Pergunta

I often run JAGS models on simulated data with known parameters. I like the default plot method for mcmc objects. However, I would like to add an abline(v=TRUE_VALUE) for each parameter that is modelled. This would give me a quick check for whether the posterior is reasonable.

Of course I could do this manually, or presumably reinvent the wheel and write my own function. But I was wondering if there is an elegant way that builds on the existing plot method.

Here's a worked example:

require(rjags)
require(coda)

# simulatee data
set.seed(4444)
N <- 100 
Mu <- 100
Sigma <- 15
y <- rnorm(n=N, mean=Mu, sd=Sigma)
jagsdata <- list(y=y)

jags.script <- "
model {
    for (i in 1:length(y)) {
        y[i]  ~ dnorm(mu, tau)
    }
    mu  ~ dnorm(0, 0.001)    
    sigma ~ dunif(0, 1000)
    tau <- 1/sigma^2
}"


mod1 <- jags.model(textConnection(jags.script), data=jagsdata, n.chains=4, 
                   n.adapt=1000)
update(mod1, 200) # burn in
mod1.samples <- coda.samples(model=mod1,
                             variable.names=c('mu', 'sigma'),
                             n.iter=1000)                  
plot(mod1.samples)

enter image description here

I just want to run something like abline(v=100) for mu and abline(v=15) for sigma. Of course in many other examples, I would have 5, 10, 20 or more parameters of interest. Thus, I'm interested in being able to supply a vector of true values for named parameters.
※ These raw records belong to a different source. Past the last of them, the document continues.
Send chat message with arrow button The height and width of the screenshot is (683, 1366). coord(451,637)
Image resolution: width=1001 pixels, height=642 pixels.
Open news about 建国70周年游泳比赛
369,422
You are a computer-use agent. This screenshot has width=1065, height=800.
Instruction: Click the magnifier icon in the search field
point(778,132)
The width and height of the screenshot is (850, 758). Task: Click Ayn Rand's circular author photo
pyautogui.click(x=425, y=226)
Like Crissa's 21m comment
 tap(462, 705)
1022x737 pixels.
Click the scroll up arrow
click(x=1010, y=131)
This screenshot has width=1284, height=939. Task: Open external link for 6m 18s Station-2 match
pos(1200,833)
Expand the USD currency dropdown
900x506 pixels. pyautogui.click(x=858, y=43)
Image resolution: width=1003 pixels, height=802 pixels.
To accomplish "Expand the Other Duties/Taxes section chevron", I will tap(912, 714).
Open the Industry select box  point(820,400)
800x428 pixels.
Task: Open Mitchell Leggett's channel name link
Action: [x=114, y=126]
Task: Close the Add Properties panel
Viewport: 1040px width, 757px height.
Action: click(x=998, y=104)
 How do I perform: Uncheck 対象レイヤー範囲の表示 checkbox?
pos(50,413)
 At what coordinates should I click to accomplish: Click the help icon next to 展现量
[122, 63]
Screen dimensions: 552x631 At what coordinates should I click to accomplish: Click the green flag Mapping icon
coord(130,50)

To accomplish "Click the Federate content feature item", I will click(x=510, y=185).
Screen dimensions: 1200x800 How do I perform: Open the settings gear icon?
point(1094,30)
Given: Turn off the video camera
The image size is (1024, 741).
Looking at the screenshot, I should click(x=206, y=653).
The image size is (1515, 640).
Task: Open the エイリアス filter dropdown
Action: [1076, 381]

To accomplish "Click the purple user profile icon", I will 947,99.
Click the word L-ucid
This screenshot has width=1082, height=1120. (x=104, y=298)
I've had a look at getAnywhere(plot.mcmc). Would modifying that be a good way to go?

Foi útil?

Solução

Okay. So I modified plot.mcmc to look like this:

my.plot.mcmc <- function (x, trace = TRUE, density = TRUE, smooth = FALSE, bwf, 
    auto.layout = TRUE, ask = FALSE, parameters, ...) 
{
    oldpar <- NULL
    on.exit(par(oldpar))
    if (auto.layout) {
        mfrow <- coda:::set.mfrow(Nchains = nchain(x), Nparms = nvar(x), 
            nplots = trace + density)
        oldpar <- par(mfrow = mfrow)
    }
    for (i in 1:nvar(x)) {
        y <- mcmc(as.matrix(x)[, i, drop = FALSE], start(x), 
            end(x), thin(x))
        if (trace) 
            traceplot(y, smooth = smooth, ...)
        if (density) {
            if (missing(bwf)) {
                densplot(y, ...); abline(v=parameters[i])
            } else densplot(y, bwf = bwf, ...)
        }
        if (i == 1) 
            oldpar <- c(oldpar, par(ask = ask))
    }
}

Then running the command

my.plot.mcmc(mod1.samples, parameters=c(Mu, Sigma))

produces this

enter image description here

Note that parameters must be a vector of values in the same sort order as JAGS sorts variables, which seems to be alphabetically and then numerically for vectors.

Lessons learnt

  • Simply writing a new plot.mcmc didn't work by default presumably because of namespaces. So I just created a new function
  • I had to change set.mfrow to coda:::set.mfrow presumably also because of namespaces.
  • I changed ask to ask=FALSE, because RStudio permits browsing through figures.

I'd be happy to hear any suggestions about better ways of overriding or adapting existing S3 methods.